Provided records =
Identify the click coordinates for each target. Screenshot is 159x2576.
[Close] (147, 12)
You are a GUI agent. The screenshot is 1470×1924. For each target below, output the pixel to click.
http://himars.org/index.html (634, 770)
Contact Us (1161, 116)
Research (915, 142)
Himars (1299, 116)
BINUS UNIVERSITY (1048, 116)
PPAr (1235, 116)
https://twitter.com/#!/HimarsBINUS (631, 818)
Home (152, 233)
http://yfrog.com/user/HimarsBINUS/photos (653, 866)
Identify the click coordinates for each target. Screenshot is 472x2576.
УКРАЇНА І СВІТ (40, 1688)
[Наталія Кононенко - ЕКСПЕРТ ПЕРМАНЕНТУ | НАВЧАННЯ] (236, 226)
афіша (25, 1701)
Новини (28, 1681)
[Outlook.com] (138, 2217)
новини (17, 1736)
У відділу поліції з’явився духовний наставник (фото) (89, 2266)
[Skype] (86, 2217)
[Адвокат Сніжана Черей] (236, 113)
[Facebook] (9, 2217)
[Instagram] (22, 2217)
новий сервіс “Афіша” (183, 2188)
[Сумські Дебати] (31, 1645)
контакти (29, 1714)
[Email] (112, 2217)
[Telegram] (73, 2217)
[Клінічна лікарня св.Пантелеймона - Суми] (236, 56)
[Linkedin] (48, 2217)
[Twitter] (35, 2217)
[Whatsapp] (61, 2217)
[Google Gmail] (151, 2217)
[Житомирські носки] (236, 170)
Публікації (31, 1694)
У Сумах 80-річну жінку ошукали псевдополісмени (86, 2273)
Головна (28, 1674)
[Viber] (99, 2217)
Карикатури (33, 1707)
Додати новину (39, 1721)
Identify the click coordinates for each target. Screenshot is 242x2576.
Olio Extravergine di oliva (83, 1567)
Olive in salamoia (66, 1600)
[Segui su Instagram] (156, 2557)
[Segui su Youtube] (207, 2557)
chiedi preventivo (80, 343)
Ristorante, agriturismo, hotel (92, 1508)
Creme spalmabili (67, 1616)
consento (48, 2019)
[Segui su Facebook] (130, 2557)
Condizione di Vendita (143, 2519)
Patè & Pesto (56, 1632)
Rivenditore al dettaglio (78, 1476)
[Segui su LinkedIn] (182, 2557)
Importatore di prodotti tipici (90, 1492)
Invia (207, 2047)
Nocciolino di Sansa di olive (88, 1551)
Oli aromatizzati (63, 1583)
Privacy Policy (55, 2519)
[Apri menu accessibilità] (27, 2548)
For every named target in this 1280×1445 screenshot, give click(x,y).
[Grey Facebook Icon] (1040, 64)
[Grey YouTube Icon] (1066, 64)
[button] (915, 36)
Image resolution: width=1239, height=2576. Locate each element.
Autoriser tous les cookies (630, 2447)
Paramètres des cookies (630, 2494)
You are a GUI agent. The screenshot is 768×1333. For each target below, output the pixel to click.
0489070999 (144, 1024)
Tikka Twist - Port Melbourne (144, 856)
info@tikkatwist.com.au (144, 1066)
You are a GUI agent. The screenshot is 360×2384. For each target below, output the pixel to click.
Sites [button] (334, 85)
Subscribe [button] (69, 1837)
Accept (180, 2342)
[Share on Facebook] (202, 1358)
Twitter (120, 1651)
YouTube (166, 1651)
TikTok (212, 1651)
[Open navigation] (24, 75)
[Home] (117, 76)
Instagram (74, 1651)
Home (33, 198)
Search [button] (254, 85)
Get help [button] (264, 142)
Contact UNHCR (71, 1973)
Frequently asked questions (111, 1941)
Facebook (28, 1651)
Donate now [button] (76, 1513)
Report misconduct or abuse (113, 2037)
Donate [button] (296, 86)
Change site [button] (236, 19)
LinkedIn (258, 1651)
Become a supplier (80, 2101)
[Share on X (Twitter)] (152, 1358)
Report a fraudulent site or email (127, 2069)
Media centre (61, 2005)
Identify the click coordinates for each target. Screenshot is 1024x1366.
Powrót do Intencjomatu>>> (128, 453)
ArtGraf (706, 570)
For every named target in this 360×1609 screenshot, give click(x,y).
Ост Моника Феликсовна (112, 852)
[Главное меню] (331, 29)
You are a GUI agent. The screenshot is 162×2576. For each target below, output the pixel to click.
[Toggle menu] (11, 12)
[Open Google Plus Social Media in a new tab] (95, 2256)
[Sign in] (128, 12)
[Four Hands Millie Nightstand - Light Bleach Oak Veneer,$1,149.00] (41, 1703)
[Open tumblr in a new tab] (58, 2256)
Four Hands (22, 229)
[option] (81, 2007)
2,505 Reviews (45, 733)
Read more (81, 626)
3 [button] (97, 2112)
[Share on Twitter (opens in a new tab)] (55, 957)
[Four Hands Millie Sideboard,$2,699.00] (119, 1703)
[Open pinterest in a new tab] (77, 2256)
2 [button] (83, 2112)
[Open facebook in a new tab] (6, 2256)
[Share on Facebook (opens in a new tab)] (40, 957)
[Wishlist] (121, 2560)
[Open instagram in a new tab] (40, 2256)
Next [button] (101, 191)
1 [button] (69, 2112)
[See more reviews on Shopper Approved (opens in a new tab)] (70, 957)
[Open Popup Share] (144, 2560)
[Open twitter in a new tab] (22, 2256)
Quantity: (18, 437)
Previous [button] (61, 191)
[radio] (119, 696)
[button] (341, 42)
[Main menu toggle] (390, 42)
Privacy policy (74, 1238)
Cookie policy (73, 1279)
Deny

Required action = Begin with the line above that has "Research (915, 142)" and continue through the line that has "[Skype] (86, 2217)", setting each one down exactly. Stop there.

Solution below =
Research (915, 142)
Himars (1299, 116)
BINUS UNIVERSITY (1048, 116)
PPAr (1235, 116)
https://twitter.com/#!/HimarsBINUS (631, 818)
Home (152, 233)
http://yfrog.com/user/HimarsBINUS/photos (653, 866)
Identify the click coordinates for each target. Screenshot is 472x2576.
УКРАЇНА І СВІТ (40, 1688)
[Наталія Кононенко - ЕКСПЕРТ ПЕРМАНЕНТУ | НАВЧАННЯ] (236, 226)
афіша (25, 1701)
Новини (28, 1681)
[Outlook.com] (138, 2217)
новини (17, 1736)
У відділу поліції з’явився духовний наставник (фото) (89, 2266)
[Skype] (86, 2217)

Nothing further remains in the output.